[Data supplied Boundary: Start]
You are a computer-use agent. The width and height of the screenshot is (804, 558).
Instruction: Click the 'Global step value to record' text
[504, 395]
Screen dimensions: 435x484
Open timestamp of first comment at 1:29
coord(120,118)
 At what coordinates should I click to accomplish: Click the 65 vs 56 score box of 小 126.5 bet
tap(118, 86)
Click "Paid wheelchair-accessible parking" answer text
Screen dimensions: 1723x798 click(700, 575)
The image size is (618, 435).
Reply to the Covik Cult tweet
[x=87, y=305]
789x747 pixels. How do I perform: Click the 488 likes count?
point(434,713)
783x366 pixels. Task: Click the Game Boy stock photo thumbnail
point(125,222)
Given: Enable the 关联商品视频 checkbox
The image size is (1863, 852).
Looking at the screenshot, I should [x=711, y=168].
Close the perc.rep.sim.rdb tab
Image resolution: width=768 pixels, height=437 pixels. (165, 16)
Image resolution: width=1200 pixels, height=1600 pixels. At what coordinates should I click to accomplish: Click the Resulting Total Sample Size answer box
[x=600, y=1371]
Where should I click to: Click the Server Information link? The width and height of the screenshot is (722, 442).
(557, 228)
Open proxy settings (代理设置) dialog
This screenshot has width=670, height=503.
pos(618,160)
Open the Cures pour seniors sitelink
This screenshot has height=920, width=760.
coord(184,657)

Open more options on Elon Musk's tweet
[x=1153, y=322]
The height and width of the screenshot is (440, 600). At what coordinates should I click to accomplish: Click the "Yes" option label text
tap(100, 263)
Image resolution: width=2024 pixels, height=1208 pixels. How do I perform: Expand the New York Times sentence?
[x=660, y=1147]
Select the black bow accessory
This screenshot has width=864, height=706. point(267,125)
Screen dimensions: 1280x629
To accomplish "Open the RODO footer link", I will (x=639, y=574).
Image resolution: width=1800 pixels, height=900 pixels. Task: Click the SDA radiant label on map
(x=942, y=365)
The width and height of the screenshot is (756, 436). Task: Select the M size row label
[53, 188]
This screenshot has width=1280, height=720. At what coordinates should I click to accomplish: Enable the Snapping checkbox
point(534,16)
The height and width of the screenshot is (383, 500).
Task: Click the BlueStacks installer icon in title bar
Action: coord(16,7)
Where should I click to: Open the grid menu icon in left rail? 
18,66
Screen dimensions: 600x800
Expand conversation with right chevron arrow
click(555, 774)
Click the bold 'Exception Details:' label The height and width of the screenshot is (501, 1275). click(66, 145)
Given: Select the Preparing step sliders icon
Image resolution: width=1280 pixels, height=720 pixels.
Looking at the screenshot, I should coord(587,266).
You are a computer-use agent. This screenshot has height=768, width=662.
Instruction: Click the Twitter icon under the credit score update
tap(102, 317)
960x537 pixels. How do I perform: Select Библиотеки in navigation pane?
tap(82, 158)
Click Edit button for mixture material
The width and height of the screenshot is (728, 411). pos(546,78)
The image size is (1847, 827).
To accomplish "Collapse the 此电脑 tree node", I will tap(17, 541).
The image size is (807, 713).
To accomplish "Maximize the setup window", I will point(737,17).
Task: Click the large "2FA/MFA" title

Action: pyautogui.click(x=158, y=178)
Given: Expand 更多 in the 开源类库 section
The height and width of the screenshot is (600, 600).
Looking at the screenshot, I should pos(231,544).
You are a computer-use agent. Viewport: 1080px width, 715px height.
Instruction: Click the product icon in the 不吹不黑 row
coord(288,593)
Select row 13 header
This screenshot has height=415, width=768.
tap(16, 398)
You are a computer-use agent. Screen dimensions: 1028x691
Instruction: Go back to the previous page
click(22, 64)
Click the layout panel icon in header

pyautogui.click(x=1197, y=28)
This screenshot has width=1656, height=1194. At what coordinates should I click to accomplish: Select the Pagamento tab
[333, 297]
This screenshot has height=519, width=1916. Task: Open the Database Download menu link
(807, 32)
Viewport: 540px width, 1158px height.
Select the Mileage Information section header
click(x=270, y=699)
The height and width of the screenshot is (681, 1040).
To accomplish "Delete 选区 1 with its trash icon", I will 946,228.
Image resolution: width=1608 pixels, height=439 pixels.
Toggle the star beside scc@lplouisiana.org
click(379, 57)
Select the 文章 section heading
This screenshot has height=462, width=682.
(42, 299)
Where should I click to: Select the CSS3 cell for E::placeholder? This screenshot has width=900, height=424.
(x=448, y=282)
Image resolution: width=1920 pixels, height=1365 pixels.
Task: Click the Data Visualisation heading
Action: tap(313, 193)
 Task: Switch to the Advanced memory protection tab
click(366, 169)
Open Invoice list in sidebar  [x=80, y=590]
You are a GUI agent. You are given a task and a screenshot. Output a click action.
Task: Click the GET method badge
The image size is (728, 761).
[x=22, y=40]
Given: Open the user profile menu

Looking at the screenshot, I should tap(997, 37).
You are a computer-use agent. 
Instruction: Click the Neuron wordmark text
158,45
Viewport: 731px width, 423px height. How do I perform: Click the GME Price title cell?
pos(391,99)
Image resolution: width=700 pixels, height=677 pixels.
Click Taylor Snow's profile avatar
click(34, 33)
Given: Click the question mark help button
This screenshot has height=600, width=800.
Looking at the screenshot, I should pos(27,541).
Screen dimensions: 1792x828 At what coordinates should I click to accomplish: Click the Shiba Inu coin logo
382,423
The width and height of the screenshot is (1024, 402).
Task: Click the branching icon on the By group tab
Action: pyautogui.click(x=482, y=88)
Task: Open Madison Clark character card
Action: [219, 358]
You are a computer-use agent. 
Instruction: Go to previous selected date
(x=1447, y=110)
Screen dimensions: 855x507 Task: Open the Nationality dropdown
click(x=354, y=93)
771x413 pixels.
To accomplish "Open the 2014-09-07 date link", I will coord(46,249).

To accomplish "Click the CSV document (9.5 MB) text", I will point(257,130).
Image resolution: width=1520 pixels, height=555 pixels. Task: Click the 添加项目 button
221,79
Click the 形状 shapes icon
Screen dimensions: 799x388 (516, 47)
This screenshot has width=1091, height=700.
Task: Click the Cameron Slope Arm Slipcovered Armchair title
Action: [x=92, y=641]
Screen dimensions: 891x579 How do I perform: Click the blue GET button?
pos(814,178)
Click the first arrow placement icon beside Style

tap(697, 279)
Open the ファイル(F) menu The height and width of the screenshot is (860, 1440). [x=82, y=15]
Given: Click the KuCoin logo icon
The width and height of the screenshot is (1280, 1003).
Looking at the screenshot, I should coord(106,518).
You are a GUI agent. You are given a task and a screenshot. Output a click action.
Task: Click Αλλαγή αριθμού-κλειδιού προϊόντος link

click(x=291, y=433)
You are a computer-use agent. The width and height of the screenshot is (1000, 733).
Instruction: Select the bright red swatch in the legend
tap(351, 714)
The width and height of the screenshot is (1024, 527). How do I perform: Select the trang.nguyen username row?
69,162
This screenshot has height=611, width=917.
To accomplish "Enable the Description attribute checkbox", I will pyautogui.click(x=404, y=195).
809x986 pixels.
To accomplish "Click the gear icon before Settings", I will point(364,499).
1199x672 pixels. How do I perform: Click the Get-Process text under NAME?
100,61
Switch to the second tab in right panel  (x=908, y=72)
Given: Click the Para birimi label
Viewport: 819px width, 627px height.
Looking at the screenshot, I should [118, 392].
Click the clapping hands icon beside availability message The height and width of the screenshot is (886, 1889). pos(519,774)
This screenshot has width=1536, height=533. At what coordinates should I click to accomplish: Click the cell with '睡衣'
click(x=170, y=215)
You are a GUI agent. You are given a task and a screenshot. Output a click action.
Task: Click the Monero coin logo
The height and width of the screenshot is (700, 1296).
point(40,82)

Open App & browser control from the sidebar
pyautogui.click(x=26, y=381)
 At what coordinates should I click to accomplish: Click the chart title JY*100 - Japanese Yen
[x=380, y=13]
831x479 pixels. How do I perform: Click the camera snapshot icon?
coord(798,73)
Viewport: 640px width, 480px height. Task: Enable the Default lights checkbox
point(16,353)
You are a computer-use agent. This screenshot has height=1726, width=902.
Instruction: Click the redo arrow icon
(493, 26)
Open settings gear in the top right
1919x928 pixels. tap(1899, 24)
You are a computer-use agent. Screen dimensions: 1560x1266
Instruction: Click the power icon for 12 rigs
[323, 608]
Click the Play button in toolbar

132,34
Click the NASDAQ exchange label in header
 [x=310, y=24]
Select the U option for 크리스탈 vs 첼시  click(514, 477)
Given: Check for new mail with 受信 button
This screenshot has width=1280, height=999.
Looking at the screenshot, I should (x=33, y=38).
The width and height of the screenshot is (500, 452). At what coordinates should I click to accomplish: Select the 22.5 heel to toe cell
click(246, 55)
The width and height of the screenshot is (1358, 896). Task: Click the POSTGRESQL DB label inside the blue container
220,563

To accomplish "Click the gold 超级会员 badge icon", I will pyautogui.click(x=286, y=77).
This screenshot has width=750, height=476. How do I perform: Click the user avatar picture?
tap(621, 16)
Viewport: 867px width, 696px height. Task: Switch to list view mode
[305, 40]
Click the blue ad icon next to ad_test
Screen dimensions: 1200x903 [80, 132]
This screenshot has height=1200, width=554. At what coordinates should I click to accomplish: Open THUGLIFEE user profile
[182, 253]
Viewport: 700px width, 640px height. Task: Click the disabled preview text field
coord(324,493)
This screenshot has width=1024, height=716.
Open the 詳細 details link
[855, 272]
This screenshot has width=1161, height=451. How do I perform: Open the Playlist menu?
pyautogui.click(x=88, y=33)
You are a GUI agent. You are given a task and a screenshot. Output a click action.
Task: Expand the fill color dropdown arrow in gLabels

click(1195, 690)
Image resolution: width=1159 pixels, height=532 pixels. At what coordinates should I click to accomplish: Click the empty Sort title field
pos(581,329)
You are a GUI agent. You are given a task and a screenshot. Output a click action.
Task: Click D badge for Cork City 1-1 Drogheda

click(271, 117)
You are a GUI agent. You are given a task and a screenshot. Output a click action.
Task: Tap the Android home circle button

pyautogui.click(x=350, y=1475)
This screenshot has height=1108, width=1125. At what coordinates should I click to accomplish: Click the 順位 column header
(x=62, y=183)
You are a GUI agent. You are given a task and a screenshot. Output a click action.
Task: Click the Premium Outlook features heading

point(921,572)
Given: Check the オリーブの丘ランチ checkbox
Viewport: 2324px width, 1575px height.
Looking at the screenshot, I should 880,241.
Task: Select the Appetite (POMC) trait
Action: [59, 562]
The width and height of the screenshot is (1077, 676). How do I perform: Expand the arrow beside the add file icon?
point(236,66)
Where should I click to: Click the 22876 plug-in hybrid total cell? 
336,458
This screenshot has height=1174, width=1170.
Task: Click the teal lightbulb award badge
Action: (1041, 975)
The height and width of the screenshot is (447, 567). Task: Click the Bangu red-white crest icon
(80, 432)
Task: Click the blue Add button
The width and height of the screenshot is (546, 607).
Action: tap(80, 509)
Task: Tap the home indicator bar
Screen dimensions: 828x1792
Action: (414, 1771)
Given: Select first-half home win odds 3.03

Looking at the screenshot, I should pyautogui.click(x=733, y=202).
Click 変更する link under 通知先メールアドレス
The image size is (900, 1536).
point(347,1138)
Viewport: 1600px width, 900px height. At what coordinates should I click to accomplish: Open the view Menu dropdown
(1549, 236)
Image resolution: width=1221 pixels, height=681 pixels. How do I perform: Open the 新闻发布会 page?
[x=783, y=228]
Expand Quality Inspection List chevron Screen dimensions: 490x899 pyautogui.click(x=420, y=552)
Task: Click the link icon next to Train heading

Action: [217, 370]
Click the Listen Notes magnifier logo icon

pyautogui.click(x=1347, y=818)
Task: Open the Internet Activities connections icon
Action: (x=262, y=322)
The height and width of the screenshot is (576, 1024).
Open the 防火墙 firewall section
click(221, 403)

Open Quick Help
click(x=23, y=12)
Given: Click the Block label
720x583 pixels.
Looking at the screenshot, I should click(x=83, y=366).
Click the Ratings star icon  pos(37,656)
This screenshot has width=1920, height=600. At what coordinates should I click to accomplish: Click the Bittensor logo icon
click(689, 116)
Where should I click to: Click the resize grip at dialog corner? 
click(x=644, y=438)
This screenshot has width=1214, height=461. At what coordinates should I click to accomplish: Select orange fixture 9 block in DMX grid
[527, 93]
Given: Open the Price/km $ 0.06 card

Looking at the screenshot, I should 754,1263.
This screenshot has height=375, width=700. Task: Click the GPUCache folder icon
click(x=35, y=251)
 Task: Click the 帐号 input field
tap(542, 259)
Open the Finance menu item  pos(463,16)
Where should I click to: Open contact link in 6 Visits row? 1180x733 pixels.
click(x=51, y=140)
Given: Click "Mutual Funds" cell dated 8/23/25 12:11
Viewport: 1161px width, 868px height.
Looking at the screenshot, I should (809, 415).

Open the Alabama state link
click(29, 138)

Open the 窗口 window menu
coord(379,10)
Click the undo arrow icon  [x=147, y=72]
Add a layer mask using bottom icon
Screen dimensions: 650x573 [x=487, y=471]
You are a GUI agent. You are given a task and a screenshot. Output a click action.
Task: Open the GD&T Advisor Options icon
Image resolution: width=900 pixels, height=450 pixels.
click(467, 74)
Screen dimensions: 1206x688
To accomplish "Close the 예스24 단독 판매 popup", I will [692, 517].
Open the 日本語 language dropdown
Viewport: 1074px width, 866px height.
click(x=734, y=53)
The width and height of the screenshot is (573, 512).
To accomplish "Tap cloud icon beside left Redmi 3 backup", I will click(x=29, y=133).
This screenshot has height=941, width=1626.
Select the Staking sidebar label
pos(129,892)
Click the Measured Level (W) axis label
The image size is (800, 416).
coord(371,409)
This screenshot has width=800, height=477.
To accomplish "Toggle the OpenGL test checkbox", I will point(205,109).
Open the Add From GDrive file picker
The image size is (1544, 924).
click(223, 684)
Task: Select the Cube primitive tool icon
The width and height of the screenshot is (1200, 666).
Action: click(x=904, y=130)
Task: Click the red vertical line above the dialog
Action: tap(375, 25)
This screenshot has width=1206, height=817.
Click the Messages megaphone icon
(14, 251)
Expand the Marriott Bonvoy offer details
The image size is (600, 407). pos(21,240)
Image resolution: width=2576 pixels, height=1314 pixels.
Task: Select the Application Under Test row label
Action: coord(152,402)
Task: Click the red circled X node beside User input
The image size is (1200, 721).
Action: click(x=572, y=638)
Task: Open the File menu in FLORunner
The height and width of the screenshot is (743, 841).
[Data supplied Boundary: End]
▶ About this task
With "node" as the string to look for, count the matching lines above and give the number by itself.

▶ Result of the exercise
2